In fact, ‘atheism’ is a term that should not even exist. No one needs to identify himself as a ‘non-astrologer’ or a ‘non-alchemist.Sam Harris
Listening to Robert Thurman’s current 12-week long series of talks on The Holy Teaching of Vimalakirti, I heard something from him which just went BAM! in the mind, and just felt exactly like the best way I could ever conceive of this. His description was like the phrasing I have always been looking for, like something which was dim in the mind: great midwife that he is, he brought the baby forward into the light:
“When people say that Buddhism is atheistic, that’s wrong. They should only say that Buddhism is non-monotheistic, or non-creator-theistic.

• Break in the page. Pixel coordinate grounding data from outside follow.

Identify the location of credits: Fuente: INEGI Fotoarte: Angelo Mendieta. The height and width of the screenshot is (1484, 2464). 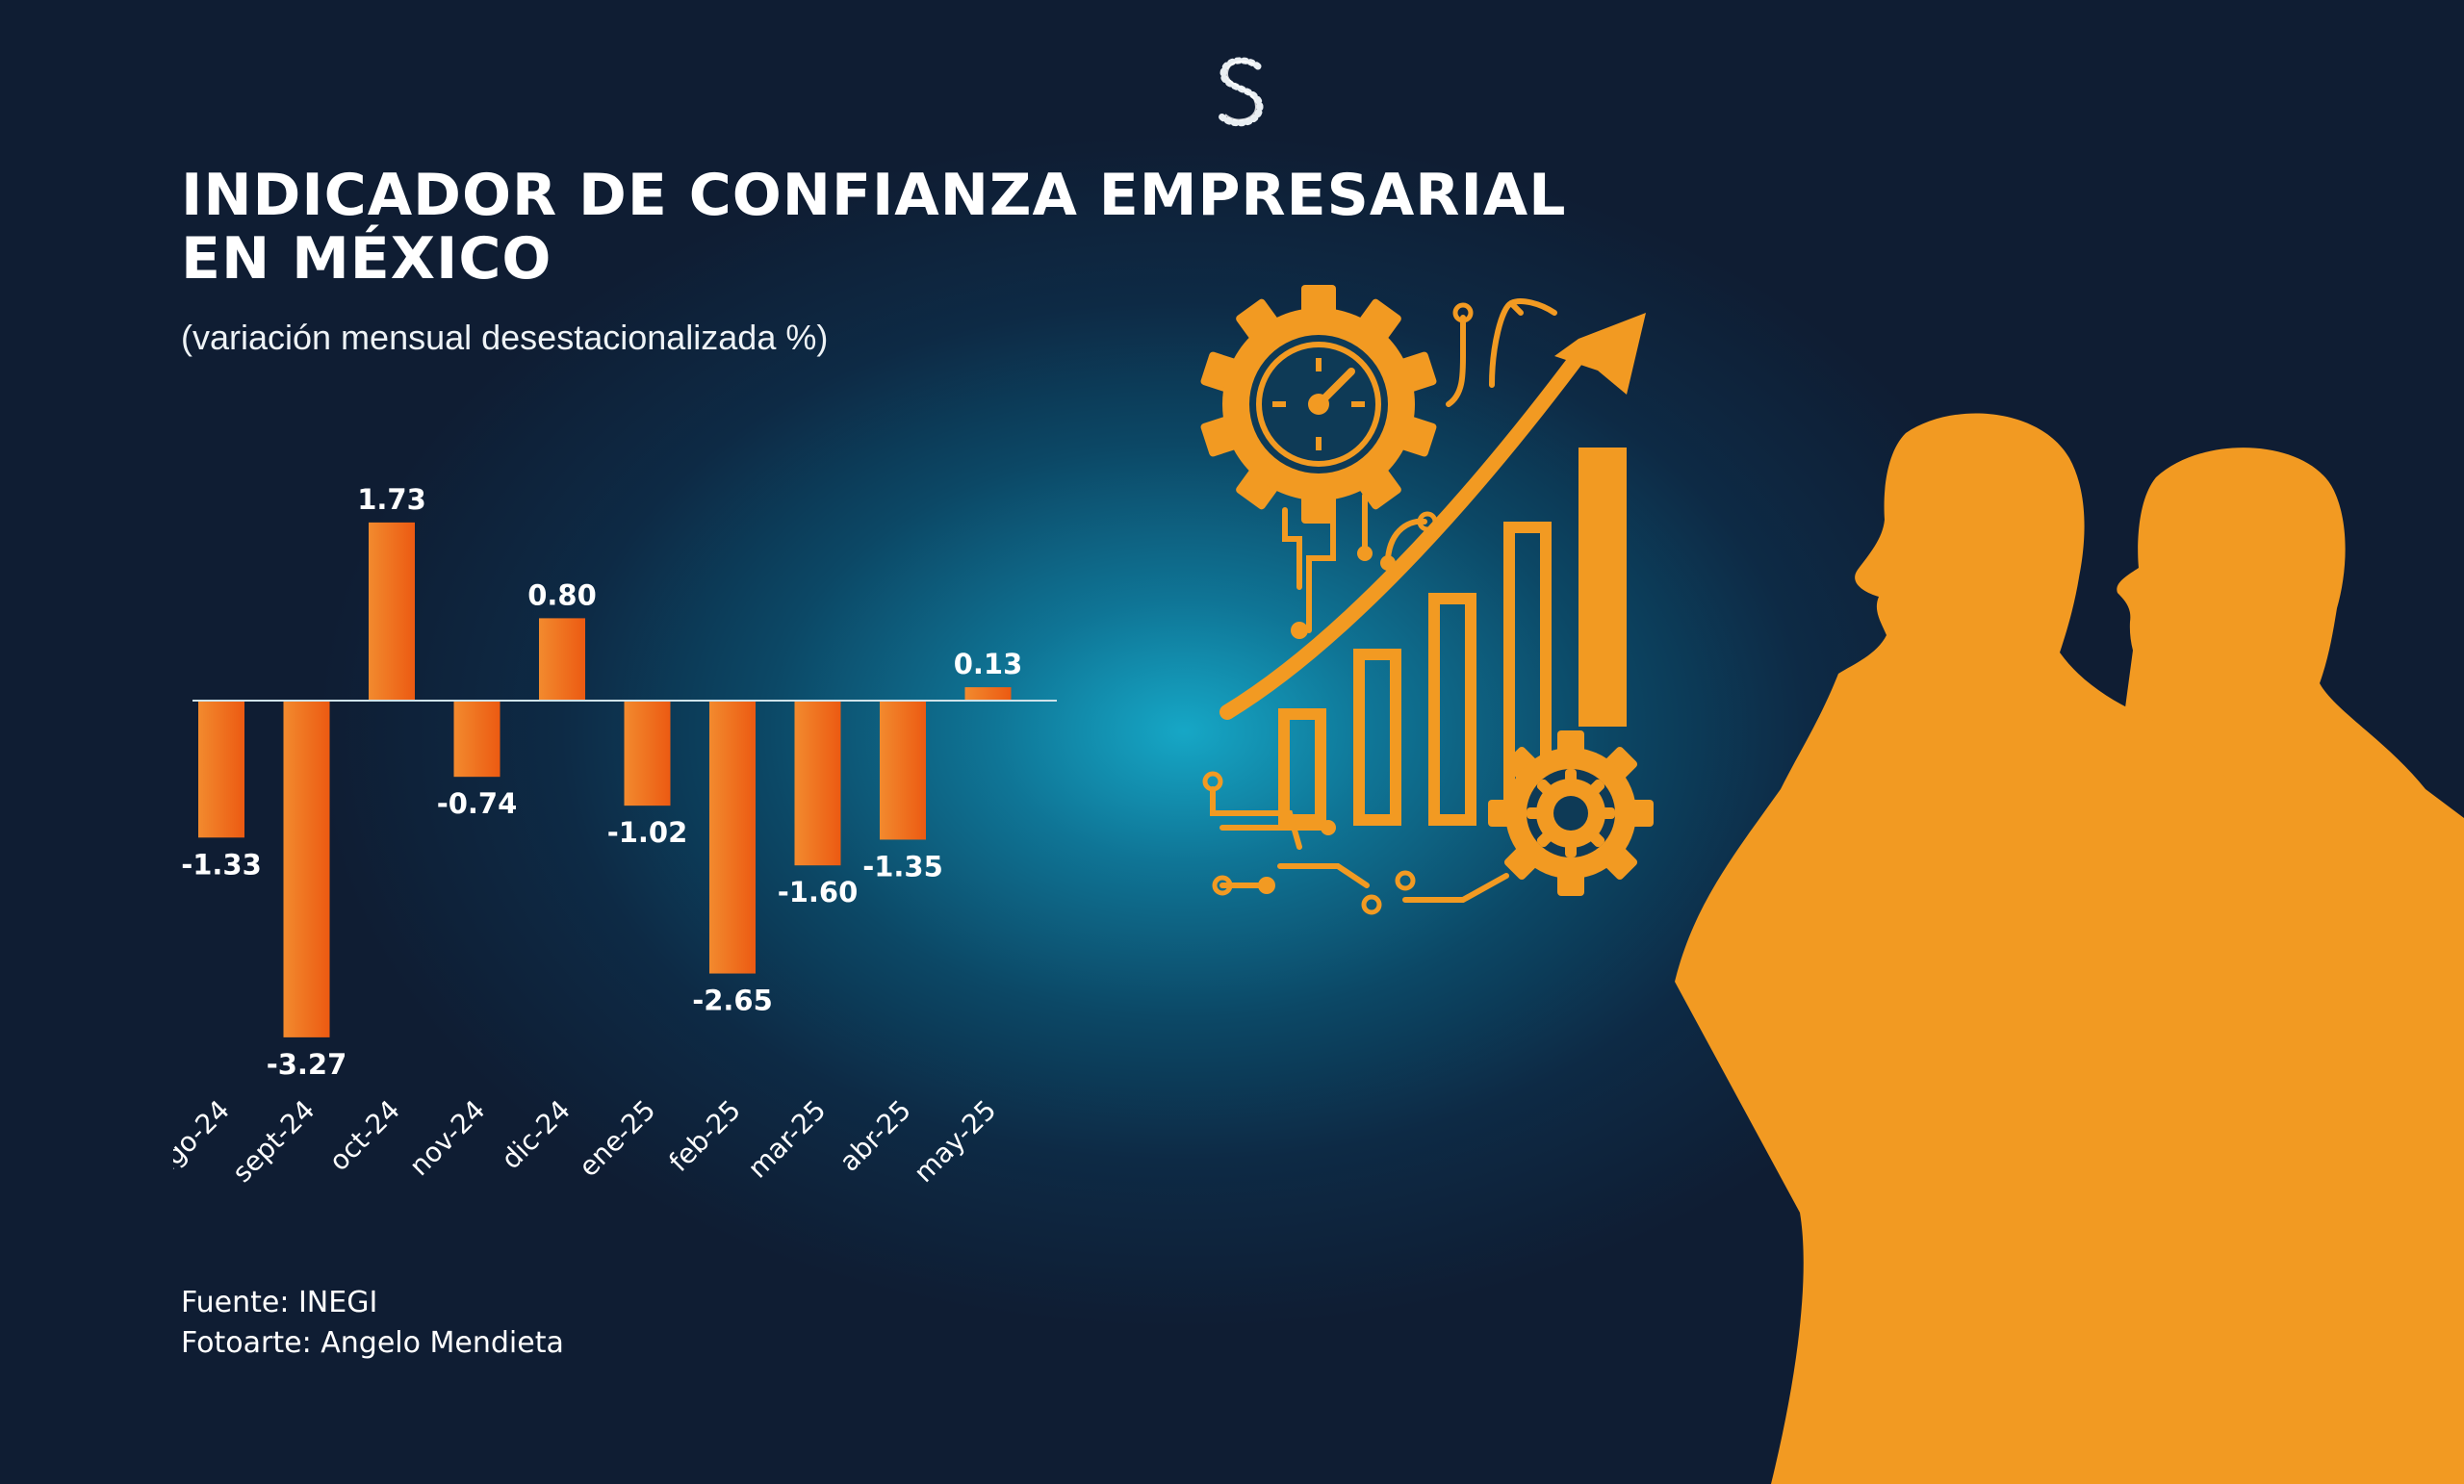
(372, 1324).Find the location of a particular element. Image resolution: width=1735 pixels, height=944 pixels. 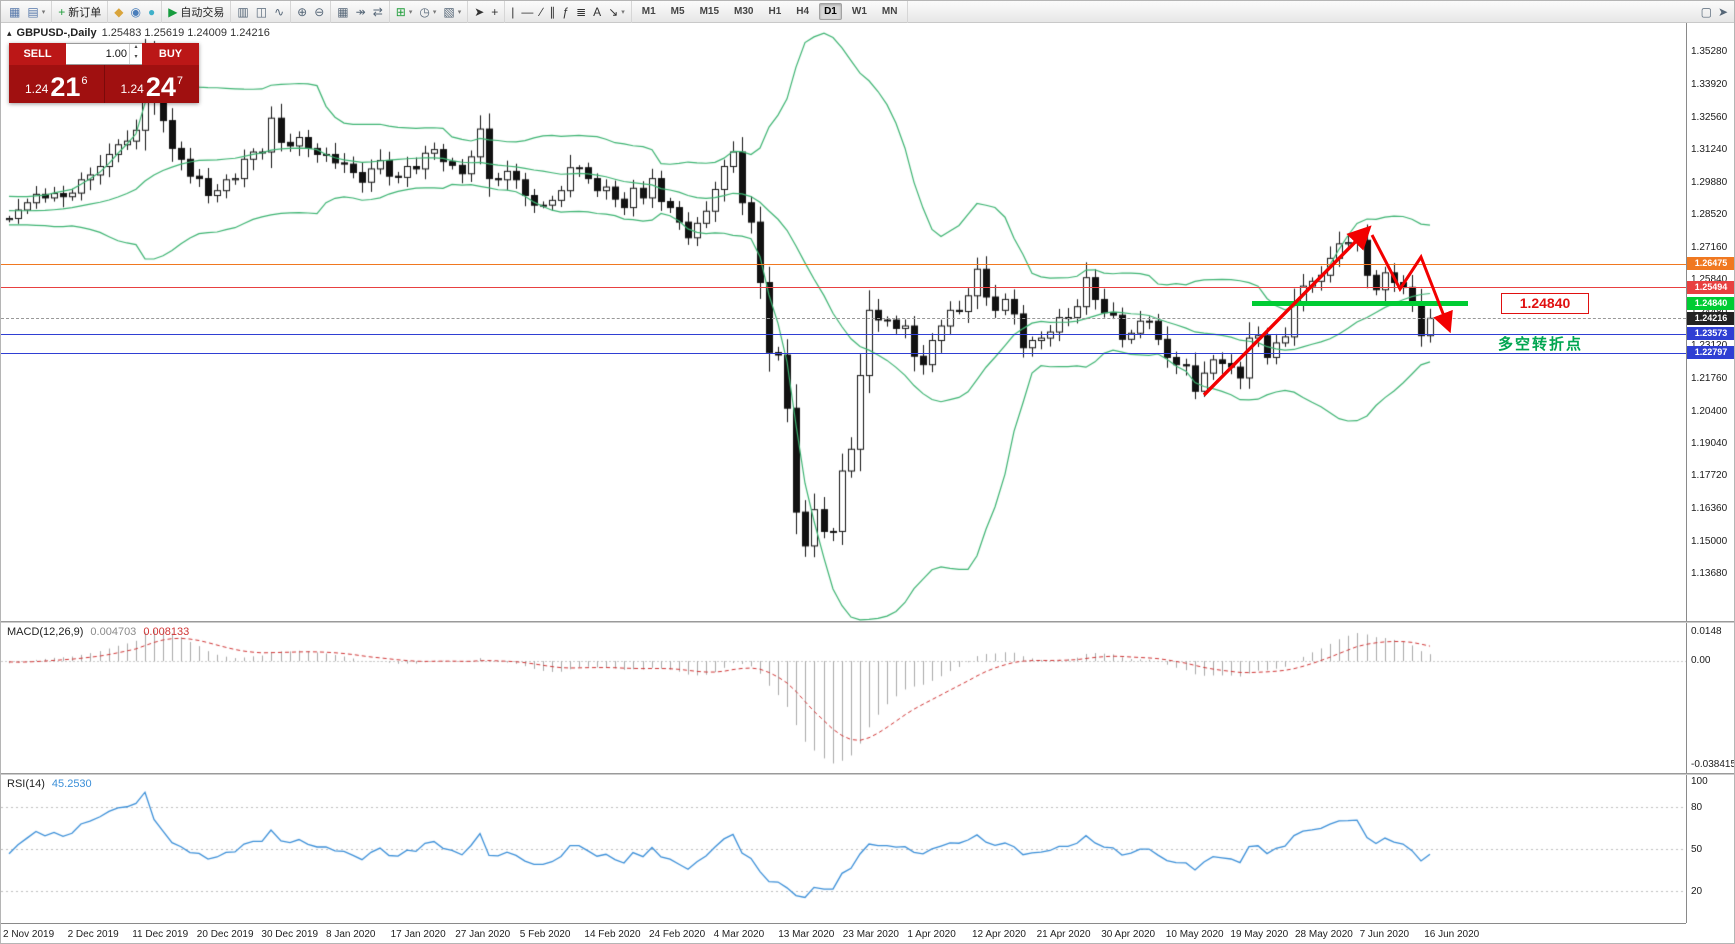

date-label: 24 Feb 2020 is located at coordinates (678, 934).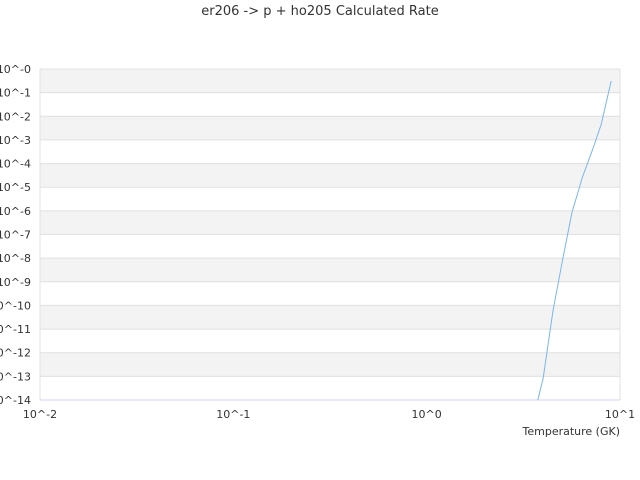 The height and width of the screenshot is (480, 640). What do you see at coordinates (16, 330) in the screenshot?
I see `y-tick-label: 10^-11` at bounding box center [16, 330].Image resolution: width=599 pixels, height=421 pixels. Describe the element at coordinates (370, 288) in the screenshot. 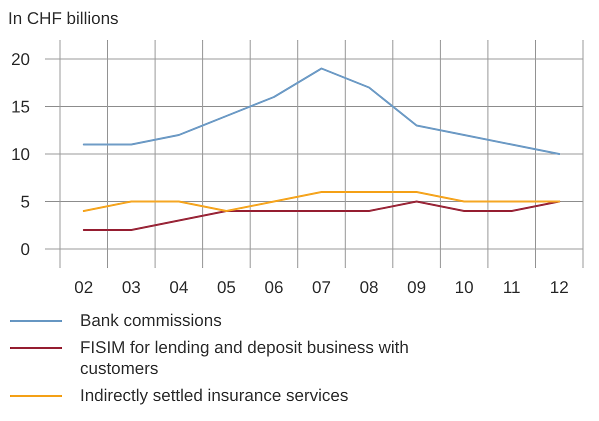

I see `x-tick-label: 08` at that location. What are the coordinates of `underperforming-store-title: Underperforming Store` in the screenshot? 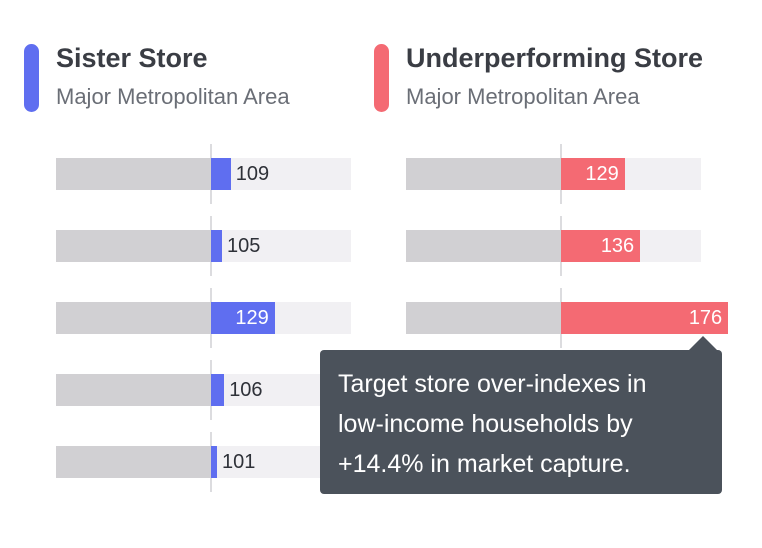 It's located at (555, 58).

I like to say that Buddhism is infinity-istic, because the clear energy of the clear-light of the void [emptiness] – – which is pure love in the sense that it is there in exhaustively to fulfill every need of every sense in being every sensitive entity (that’s what love is!), to fulfill every need — is infinite.”
In another context, Professor Thurman has said, “Buddhism is less a religion than a method for fulfilling human potential, a method as empirical in its way as science.”
These words — and Sam Harris’s — completely sync with the way I think about things. And so, going forward, this is how I will express the point, thanks to them, with greater care and innovation, not accepting the “acceptable” terms of debate. They already frame the matter in a box which Buddhism never belonged, in the first place. And nor do I belong there, either.